The heart of the State of Alabama’s argument is that even if Planned Parenthood is right and this admitting privileges law forces some of its clinics to close, because they can’t comply with the law for whatever reason, that’s OK because then Alabama will be in line with the precedent Texas has set in ignoring women’s constitutionally guaranteed reproductive rights. It doesn’t matter that the Fifth Circuit’s decision in Planned Parenthood v. Abbott isn’t binding on the court in Alabama, nor does it matter that the Texas experience of rapid clinic closures under admitting privileges requirements is not directly relevant to the Alabama case. Normalizing the idea that patients should have to travel far distances to access abortion care and upholding the law that made it possible, the decision by the Fifth Circuit did enough already.

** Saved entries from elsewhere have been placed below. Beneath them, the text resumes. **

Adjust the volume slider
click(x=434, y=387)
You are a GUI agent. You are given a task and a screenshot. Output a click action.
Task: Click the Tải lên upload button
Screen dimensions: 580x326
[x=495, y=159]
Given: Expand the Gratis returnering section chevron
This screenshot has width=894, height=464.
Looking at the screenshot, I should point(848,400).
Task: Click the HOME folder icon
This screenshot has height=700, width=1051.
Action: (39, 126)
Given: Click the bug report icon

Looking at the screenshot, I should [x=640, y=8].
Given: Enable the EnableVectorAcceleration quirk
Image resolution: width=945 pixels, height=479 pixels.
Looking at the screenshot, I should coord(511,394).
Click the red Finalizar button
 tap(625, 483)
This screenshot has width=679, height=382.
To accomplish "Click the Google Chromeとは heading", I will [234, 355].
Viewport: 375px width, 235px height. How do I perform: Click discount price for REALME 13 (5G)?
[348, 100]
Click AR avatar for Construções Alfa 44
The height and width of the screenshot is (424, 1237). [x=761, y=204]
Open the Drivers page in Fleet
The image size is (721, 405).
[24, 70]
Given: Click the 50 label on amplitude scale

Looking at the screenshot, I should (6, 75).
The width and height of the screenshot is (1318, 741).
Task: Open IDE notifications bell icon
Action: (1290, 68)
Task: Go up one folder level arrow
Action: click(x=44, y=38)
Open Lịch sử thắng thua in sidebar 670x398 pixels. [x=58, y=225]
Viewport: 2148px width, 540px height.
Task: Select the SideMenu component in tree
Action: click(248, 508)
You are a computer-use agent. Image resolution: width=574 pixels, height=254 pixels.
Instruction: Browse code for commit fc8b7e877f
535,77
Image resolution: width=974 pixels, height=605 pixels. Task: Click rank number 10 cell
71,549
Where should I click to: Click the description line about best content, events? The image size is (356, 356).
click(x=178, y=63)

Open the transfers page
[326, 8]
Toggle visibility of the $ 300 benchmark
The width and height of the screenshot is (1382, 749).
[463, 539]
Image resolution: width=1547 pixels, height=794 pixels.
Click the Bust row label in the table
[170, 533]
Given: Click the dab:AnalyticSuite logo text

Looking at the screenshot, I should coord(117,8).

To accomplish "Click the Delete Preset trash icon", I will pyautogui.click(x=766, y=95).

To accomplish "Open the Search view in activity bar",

In the event the trial court is feeling sympathetic to the plaintiffs challenging the restriction, attorneys for the State of Alabama argued it should not. According to the state, the clinics most at risk for closure could comply with the law, they just haven’t tried hard enough. For instance, attorneys for the state argue that the real explanation for Planned Parenthood’s difficulty in recruiting doctors is low pay, not threats of intimidation and violence. “The plaintiffs have been paying their abortion doctors roughly the same price per abortion for a long time, which is less than doctors are paid for performing comparable procedures,” the state argues in its trial brief. “The evidence will show that the plaintiffs presently rely on a small pool of part-time doctors who are ideologically motivated to provide abortions, even if they do not need additional income. Despite the plaintiffs’ assertions that doctors in Alabama refuse to provide abortions because of violence or other non-economic considerations, there will be no Alabama doctor who testifies that violence or other non-economic considerations prevented him or her from performing abortions.”

The rest of the state’s trial brief explains that any real loss of rights that the law would bring are not ripe yet—which is another way of saying that the courts should wait until there are women willing to come before the court and detail how the Alabama law prevented them from accessing abortion care when they needed it before considering whether the law is unconstitutional.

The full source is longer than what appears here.